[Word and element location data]

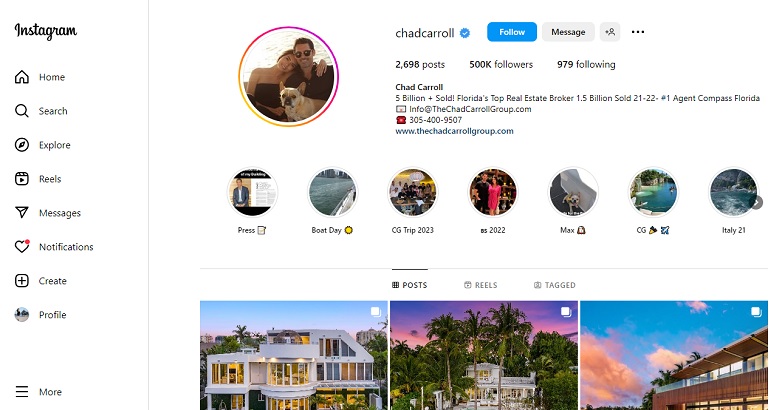This screenshot has height=410, width=782.
Task: Switch to the Tagged tab
Action: point(555,285)
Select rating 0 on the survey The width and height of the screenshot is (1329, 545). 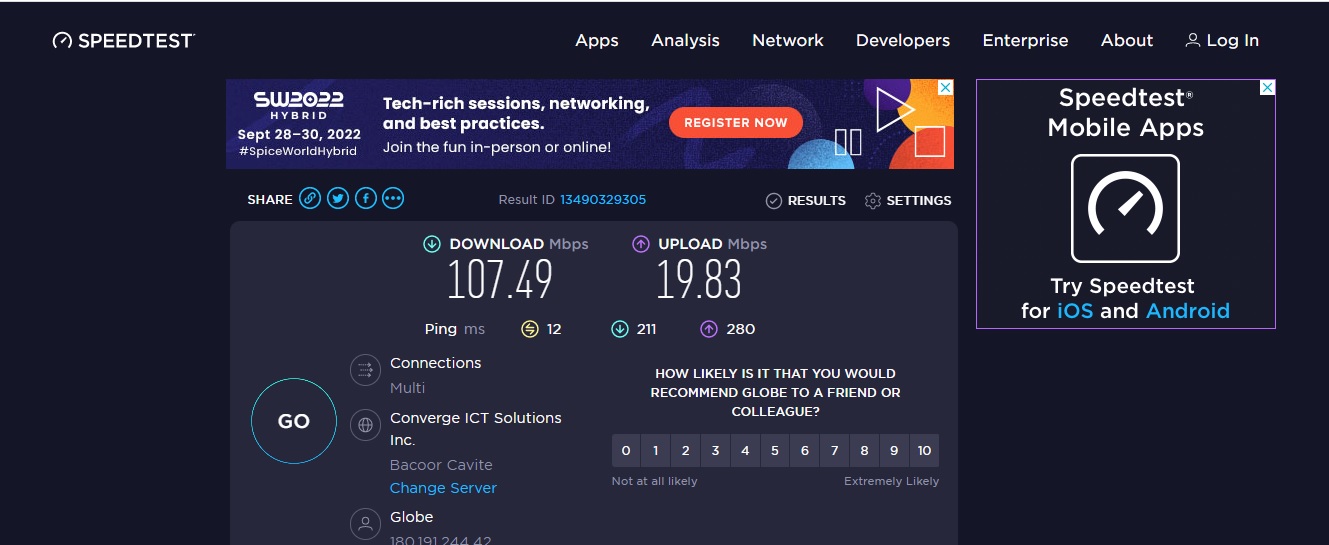click(626, 451)
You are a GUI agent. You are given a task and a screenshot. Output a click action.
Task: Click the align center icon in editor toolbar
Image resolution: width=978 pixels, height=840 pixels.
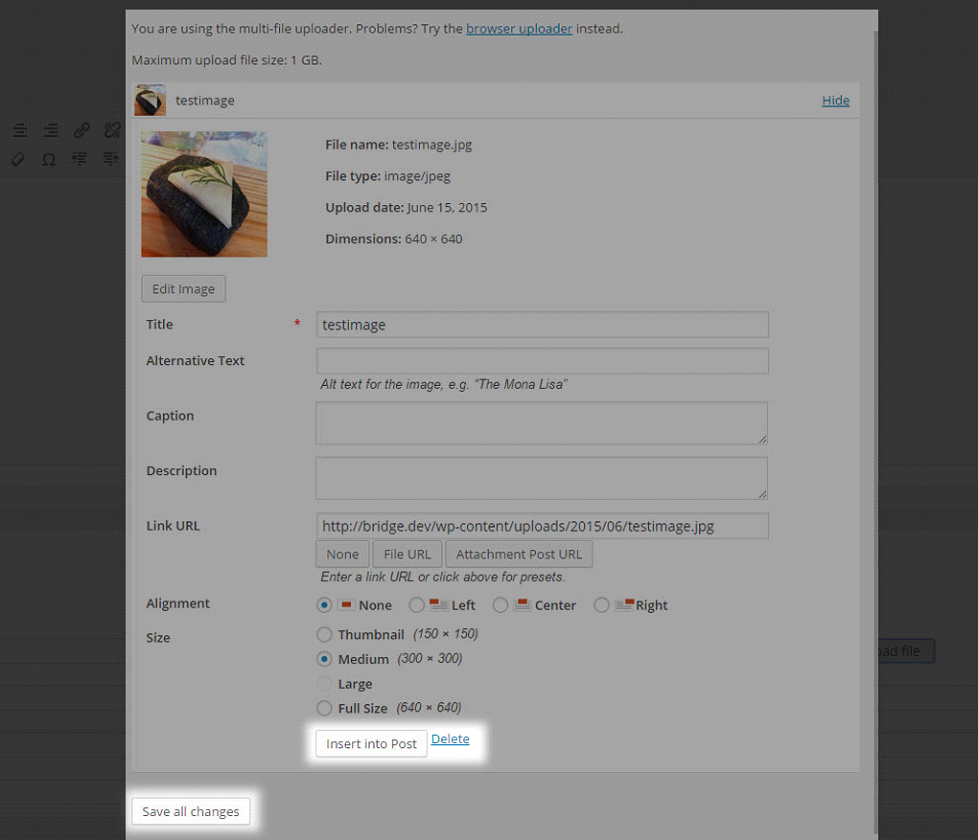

- DIRECTIONS
Please copy the material from the line containing "You are a GUI" through the end, including both ends, and leave the pictures out of your answer.

- SOLUTION TO THE PROBLEM
You are a GUI agent. You are given a task and a screenshot. Output a click action.
Task: Click the align center icon in editor toolbar
Image resolution: width=978 pixels, height=840 pixels.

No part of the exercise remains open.